■ AIM OF THE TASK: Line by line, print the records exactly, and keep images out of the copy.

■ Stored records:

◆ ◆ ◆

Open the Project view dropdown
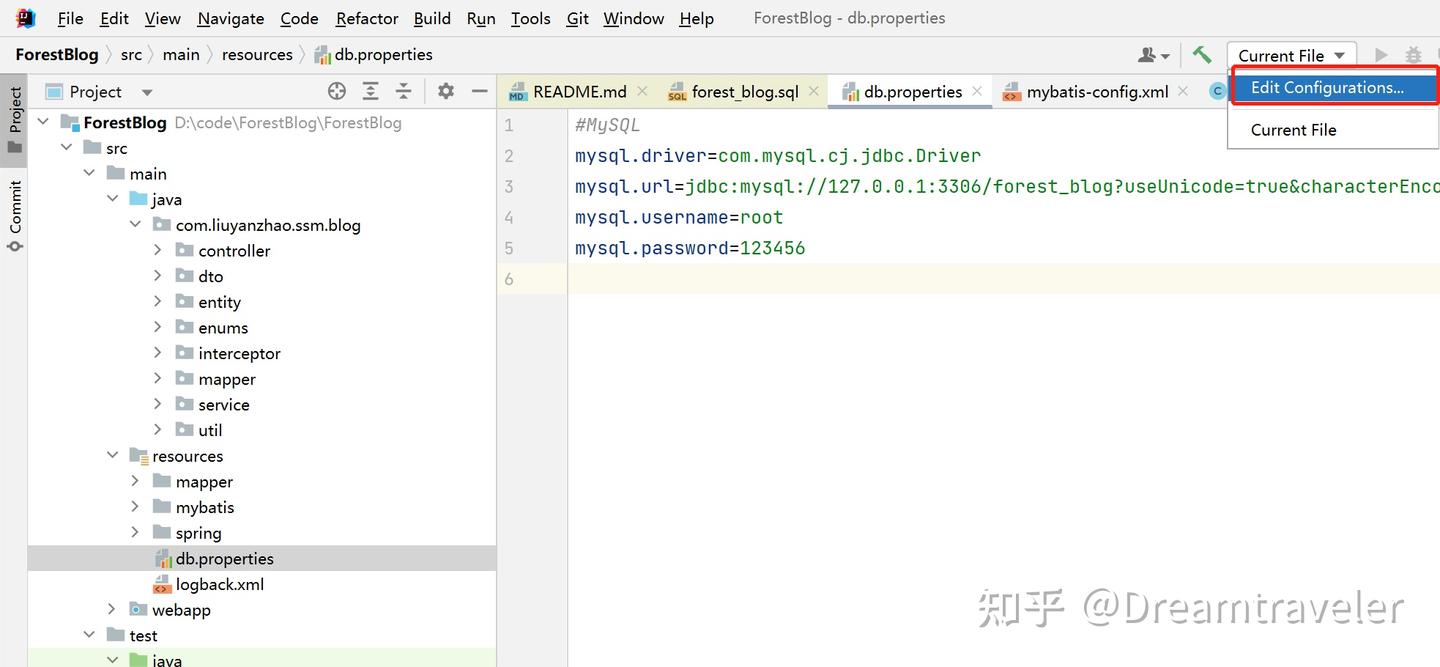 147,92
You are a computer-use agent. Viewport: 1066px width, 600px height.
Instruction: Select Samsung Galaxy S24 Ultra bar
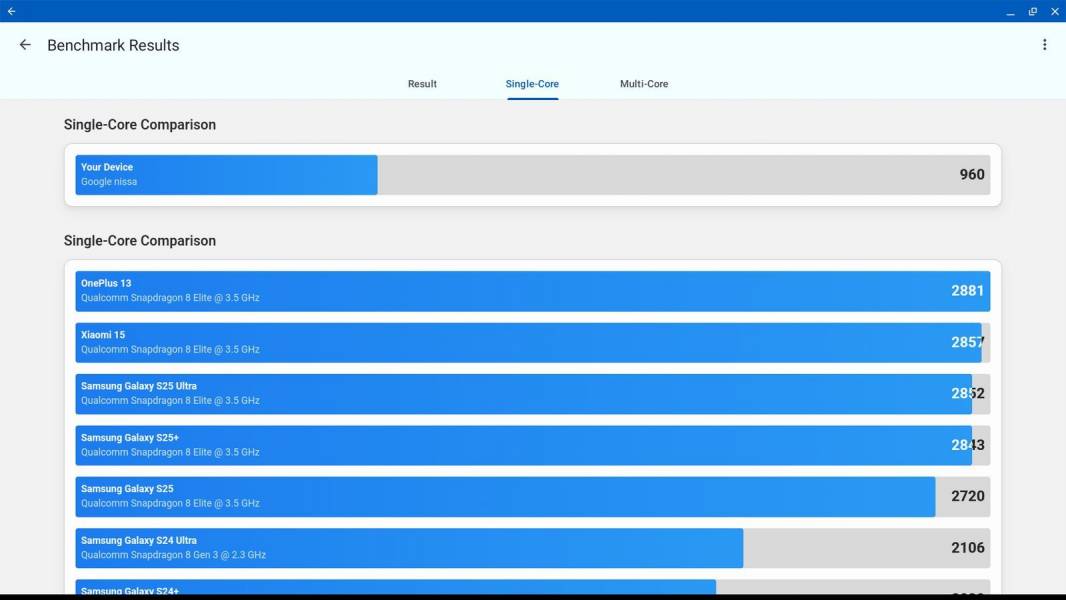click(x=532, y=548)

◆ ◆ ◆

■ YOUR SOLUTION:
Open the Project view dropdown
 147,92
You are a computer-use agent. Viewport: 1066px width, 600px height.
Instruction: Select Samsung Galaxy S24 Ultra bar
click(x=532, y=548)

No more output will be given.